Discrete time crystals (DTCs) are non-equilibrium phases in periodically driven systems that exhibit spontaneous breaking of discrete time-translation symmetry. The stabilization of most DTC phases is achieved via the disorder-induced many-body localization. In this work, we propose an experimental scheme to realize disorder-free DTCs in a periodically driven Rydberg atom array. Our scheme utilizes a linear potential in the atomic detuning to enhance the DTC order, without being tired to (Stark) many-body localization. We numerically demonstrate that the Stark potential enhances the robustness of the DTC against the flip imperfections and extends its lifetime, which are independent of initial states. Thus, our scheme provides a promising way to explore DTCs in Rydberg atom arrays without disorder averaging and special state preparation.

Paper Structure

This paper contains 4 sections, 6 equations, 5 figures.

Figures (5)

  • Figure 1: Experimental scheme. (a) Sequence diagram for periodically switching on the Raman field $\Omega$ and Stark potential $\Omega$ in stages $T_1$ and $T_2$, respectively. The sequence corresponds to the Hamiltonians $H_1$ and $H_2$ in the two stages. (b) Schematic of a one-dimensional $^{87}$Rb atom arrays. The horizontal orange laser is the Raman laser, which acts at the $T_1$ stage with a Rabi frequency $\Omega$. The vertical red laser is the optical tweezers, which are used to trap atoms and act as a Stark potential field from the $T_2$ stage. Atom at the j-th site is initialized in the ground state $\ket{r}$ and coupled to the Rydberg state $\ket{r}$ via a two-photon Raman transition with a site-dependent and linear detuning $\Delta_j=Fj$.
  • Figure 2: The autocorrelator $C$ as a function of time $t/T$ for (a) $FT_2=0$ (absence of Stark potentials) and (b) $FT_2=0.25$. (c) and (d) Fourier spectra $FFT[C(t)]$ corresponding to (a) and (b), respectively. (e) and (f) Overlap $O$ between the initial state and quasi-eigenstates with respect to the quasi-eigenenergy $E_F$, which correspond to (a) and (b), respectively.
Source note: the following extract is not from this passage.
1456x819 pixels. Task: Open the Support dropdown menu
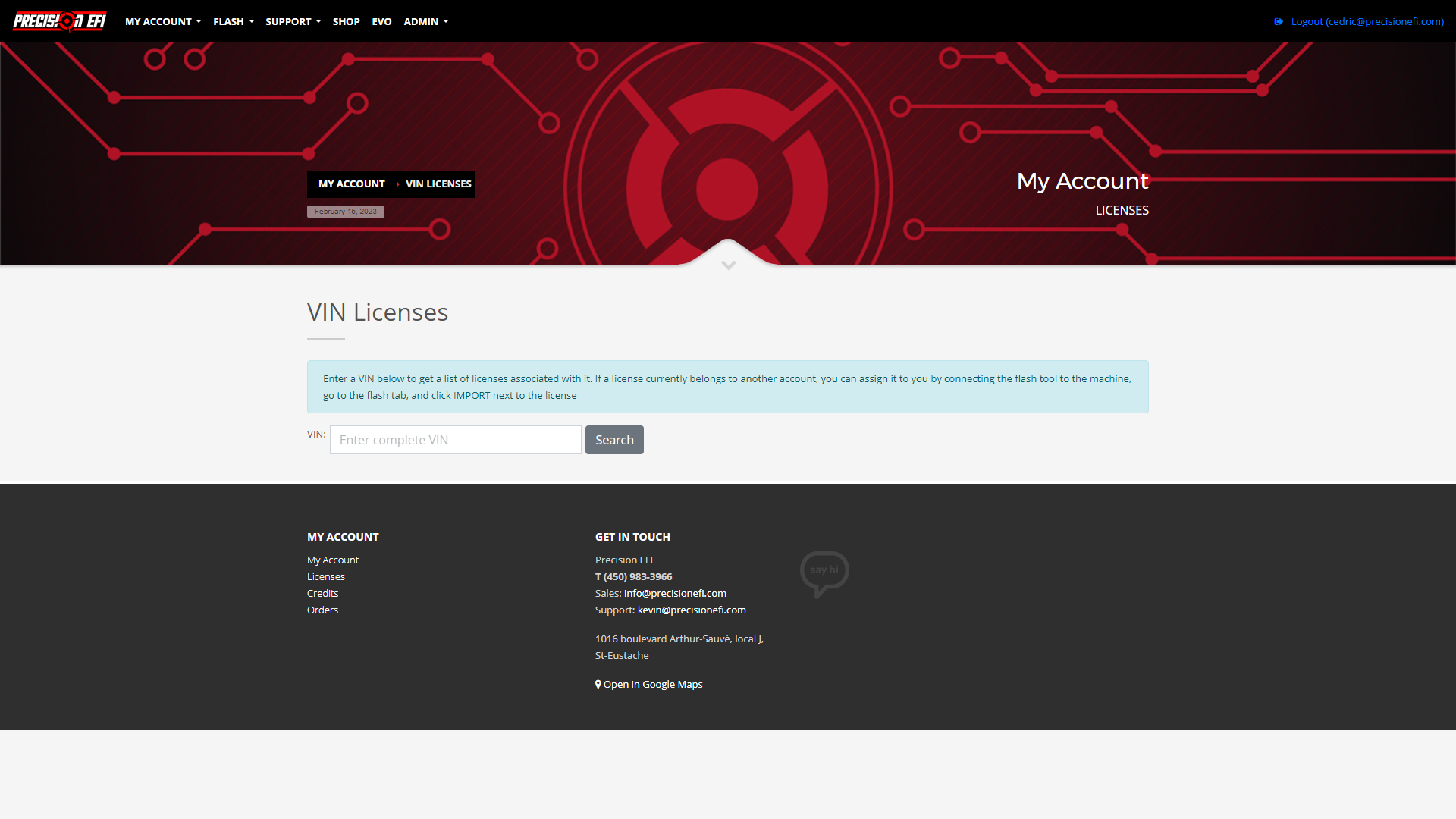(293, 22)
The initial state in (a-f) is $|\psi(0)\rangle=\ket{111111111111}$. Other parameters are $T_1=1$, $T_2=10$, $V=0.1$, $\epsilon=0.3$, and $L=12$.
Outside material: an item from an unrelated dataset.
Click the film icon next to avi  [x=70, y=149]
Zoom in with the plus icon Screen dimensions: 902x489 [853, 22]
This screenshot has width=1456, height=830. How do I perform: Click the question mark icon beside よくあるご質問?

  • Figure 3: (a) Amplitude of the subharmonic response $A_{\pi}$ as functions of $\epsilon$ and $FT_2$ for $V = 0.1$. (b) $A_{\pi}$ as a function of $\epsilon$ for $FT_2=0,0.2,0.3$ and fixed $V = 0.1$. (c) $A_{\pi}$ as a function of $FT_2$ for $V=0.06,0.09,0.12$ and fixed $\epsilon=0.3$. (d) $A_{\pi}$ as a function of $FT_2$ with nearest-neighbor interaction (NN), next-nearest-neighbor (NNN), next-next-nearest-neighbor (NNNN) and every atom interacting with others (ALL). Other parameters in (a-d) are $T_1=1$, $T_2=10$ and $L=10$, and the initial product states is $\ket{111111111111}$.
  • Figure 4: (a) The autocorrelator $C(t)$ at stroboscopic time for $\epsilon=0.25$ and $FT_2=0.25$. The lifetime of the DTC is $N_c=t_c/T=3042$. (b) Logarithm of the lifetime $N_c$ as a function of the Stark potential strength $FT_2$ for different imperfection $\epsilon$. Other parameters are $V = 0.1$ and $L=10$.
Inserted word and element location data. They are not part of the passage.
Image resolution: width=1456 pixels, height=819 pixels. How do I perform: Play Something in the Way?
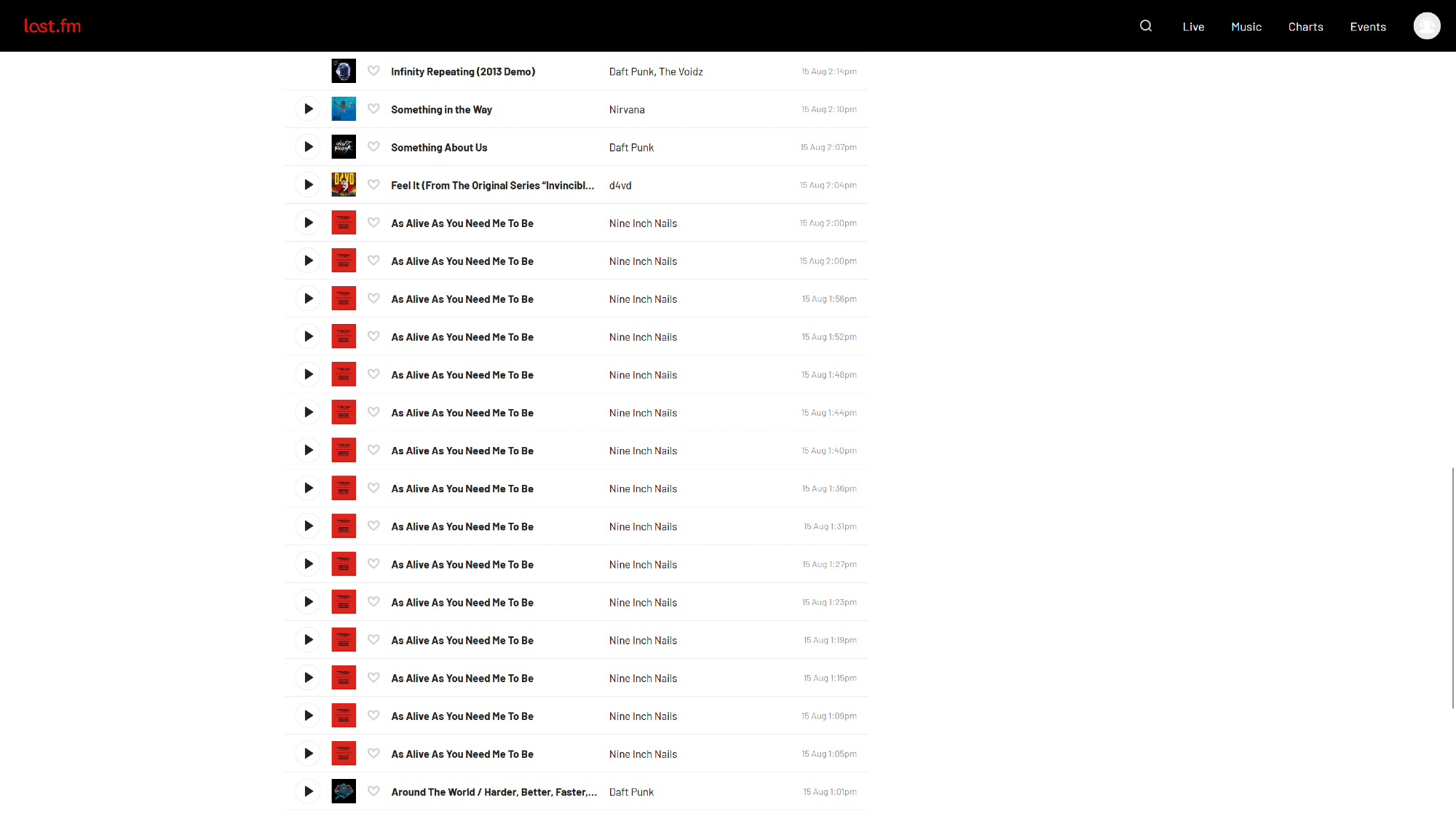[308, 109]
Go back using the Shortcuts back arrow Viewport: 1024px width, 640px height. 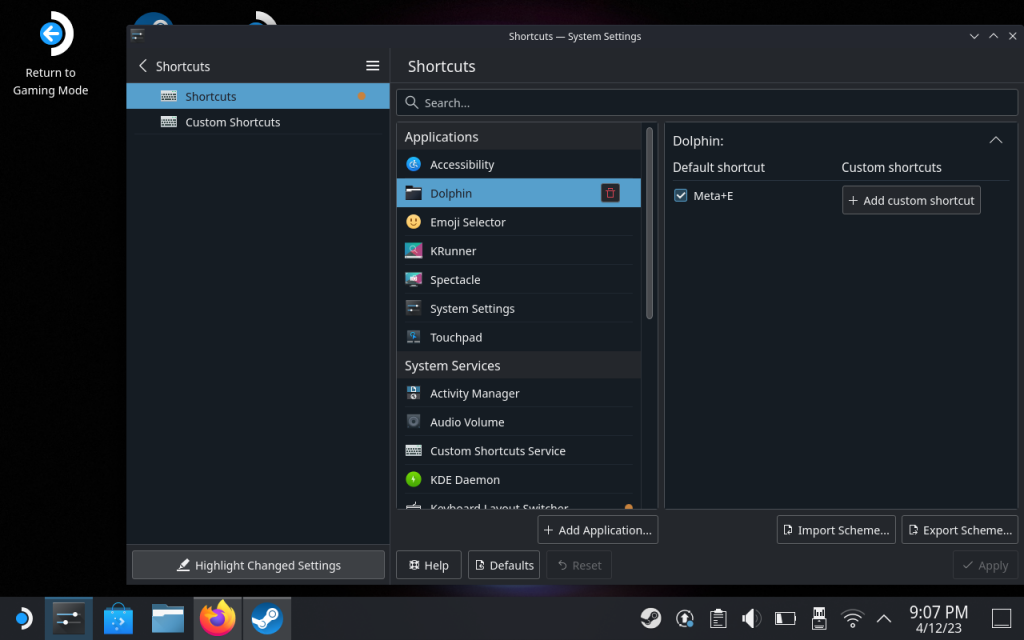point(143,66)
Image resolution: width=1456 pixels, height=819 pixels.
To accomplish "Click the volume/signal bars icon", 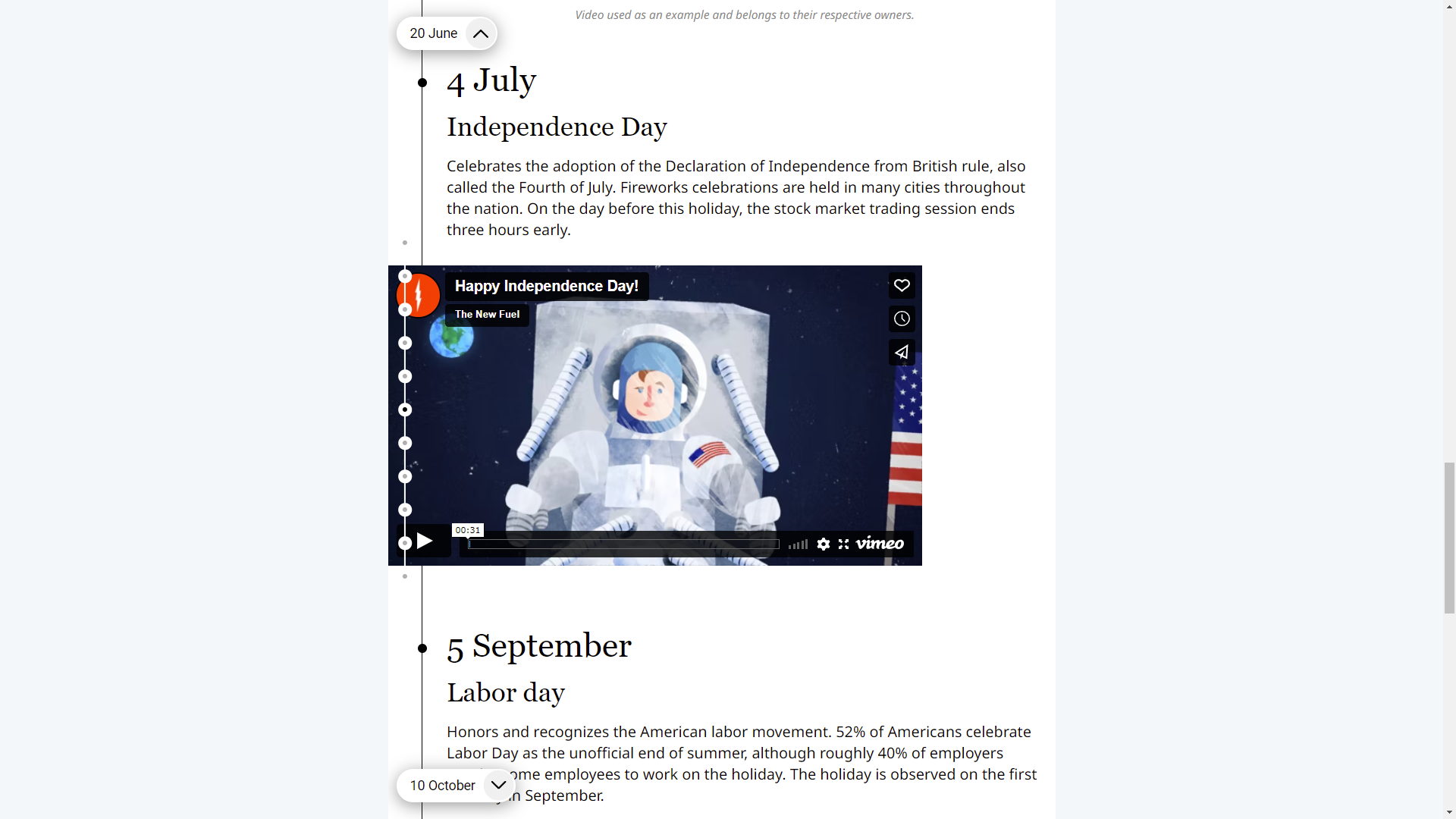I will click(x=797, y=544).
  • Figure 5: The autocorrelator $C(t)$ (the first and second row panels) and corresponding Fourier spectrum $FFT[C(t)]$ (the last row panels) for initial states $\ket{1111000000}$ (a,c,e) and $\ket{1111010010}$ (b,d,f), respectively. The Stark potential strength is $FT_2=0$ in (a,b) and $FT_2=0.4$ in (c,d). Other parameters are $T_1=1$, $T_2=10$, $V=0.1$, $\epsilon=0.25$ and $L=10$.